The benefit of sports drinks is their combination of sodium, potassium, and sugar, which accelerates fluid absorption in the gut and replaces what you lose through sweat. But for everyday hydration, they add unnecessary sugar and calories. If you’re not exercising hard, you don’t need them.

Broth and Soup Work Surprisingly Well

Clear broths, whether chicken, beef, vegetable, or bone broth, are excellent for hydration because they combine fluid with sodium. Your body needs electrolytes to actually retain the water you drink. Without adequate sodium and potassium, drinking water alone may not fully hydrate your cells. Broth delivers both fluid and the minerals that help your body use it.

This is why broth is a go-to recommendation when someone is sick, recovering from a stomach bug, or dealing with dehydration. It’s warm, easy to consume, and replaces both fluid and electrolytes simultaneously. A cup of broth in the afternoon can be just as hydrating as a glass of water, and potentially more effective if your electrolyte levels are low.

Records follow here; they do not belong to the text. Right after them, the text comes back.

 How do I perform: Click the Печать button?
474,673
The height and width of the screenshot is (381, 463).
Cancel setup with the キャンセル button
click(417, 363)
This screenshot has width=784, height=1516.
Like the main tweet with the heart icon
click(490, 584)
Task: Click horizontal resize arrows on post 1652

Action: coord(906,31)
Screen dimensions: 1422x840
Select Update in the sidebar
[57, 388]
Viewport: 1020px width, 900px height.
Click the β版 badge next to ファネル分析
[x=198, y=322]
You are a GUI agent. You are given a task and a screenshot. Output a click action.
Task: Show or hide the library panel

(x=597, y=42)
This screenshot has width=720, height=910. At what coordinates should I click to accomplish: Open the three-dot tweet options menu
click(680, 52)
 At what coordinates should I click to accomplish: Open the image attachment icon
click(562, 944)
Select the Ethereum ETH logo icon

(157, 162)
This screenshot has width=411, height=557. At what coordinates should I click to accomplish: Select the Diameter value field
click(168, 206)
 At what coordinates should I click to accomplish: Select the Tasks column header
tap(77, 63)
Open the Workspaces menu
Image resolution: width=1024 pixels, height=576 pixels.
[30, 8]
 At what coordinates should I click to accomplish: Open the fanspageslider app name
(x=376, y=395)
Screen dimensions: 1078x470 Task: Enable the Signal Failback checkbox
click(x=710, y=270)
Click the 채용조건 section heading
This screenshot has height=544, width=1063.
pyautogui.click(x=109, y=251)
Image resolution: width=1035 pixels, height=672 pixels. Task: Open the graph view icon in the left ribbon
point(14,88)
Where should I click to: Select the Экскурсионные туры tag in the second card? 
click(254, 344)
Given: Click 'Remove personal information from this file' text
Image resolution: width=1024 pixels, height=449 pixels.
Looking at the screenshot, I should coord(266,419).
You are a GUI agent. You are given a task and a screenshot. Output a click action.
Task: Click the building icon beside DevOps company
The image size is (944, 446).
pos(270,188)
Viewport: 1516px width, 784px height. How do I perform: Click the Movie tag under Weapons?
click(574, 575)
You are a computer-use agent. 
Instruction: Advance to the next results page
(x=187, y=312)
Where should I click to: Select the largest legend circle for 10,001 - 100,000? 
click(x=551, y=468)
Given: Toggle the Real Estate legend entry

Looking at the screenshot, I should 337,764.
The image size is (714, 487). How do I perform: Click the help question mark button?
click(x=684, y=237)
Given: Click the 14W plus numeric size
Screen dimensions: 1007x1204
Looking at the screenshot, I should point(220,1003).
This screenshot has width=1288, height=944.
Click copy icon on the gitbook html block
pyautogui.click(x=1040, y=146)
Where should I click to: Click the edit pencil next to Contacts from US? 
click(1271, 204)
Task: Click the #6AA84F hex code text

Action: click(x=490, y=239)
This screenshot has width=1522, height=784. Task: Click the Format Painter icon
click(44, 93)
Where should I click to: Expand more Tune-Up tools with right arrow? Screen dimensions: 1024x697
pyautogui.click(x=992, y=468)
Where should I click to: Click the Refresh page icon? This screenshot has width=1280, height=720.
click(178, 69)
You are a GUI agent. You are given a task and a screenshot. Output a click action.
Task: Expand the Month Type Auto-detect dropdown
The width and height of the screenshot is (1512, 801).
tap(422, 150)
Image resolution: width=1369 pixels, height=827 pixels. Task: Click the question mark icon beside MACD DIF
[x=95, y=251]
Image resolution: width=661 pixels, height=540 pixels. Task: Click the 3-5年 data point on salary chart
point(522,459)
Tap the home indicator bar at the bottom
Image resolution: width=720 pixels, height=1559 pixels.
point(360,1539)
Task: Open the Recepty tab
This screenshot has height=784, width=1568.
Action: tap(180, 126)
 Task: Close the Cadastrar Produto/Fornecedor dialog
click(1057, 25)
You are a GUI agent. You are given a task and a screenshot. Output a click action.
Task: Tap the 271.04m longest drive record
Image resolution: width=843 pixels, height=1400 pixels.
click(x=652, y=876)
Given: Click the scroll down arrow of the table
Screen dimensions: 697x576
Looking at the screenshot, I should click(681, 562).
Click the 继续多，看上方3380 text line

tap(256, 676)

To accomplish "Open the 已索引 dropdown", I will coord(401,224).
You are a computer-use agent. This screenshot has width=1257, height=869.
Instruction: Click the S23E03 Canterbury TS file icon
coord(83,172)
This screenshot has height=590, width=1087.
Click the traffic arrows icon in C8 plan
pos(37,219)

Fruits and Vegetables Add Up

You don’t have to drink all your fluids. Many common foods are over 90% water by weight:

  • Cucumbers: 96% water
  • Watermelon: 92% water
  • Strawberries: 92% water

Other high-water foods include celery, lettuce, zucchini, tomatoes, bell peppers, and oranges. Eating a salad, snacking on melon, or adding extra vegetables to meals all contribute to your daily fluid intake. Since food provides about 20% of the average person’s daily water needs, someone who eats plenty of fruits and vegetables is already getting a meaningful head start on hydration before drinking anything at all.

Drinks to Limit or Avoid for Hydration

Not all beverages are equally useful. Alcohol is a true diuretic that causes your body to lose more fluid than the drink provides, especially in higher concentrations like spirits and wine. Beer is less dehydrating due to its lower alcohol content and higher water volume, but it’s still a poor hydration choice overall.

Sugary sodas and energy drinks technically contain water, but their high sugar content can slow fluid absorption, and the calorie load makes them impractical as a primary hydration source. Diet sodas hydrate reasonably well from a pure fluid standpoint, but they offer none of the electrolytes or nutrients that make options like milk or coconut water genuinely useful.

Fruit juice hydrates effectively but comes with concentrated sugar. Diluting juice with water (roughly half and half) gives you flavor and some vitamins while cutting the sugar load significantly.

How to Tell if You’re Hydrated Enough

The simplest test is urine color. Pale yellow means you’re well hydrated. Dark yellow or amber means you need more fluids. Clear and colorless usually means you’re overhydrating, which isn’t dangerous for most people but isn’t necessary either.

Thirst is a reliable signal for healthy adults, though it becomes less accurate as you age. If you’re someone who forgets to drink, rotating between different beverages throughout the day, a coffee in the morning, herbal tea midday, broth with lunch, water-rich snacks in the afternoon, can make hitting your fluid needs feel effortless without forcing yourself to drink plain water you don’t enjoy.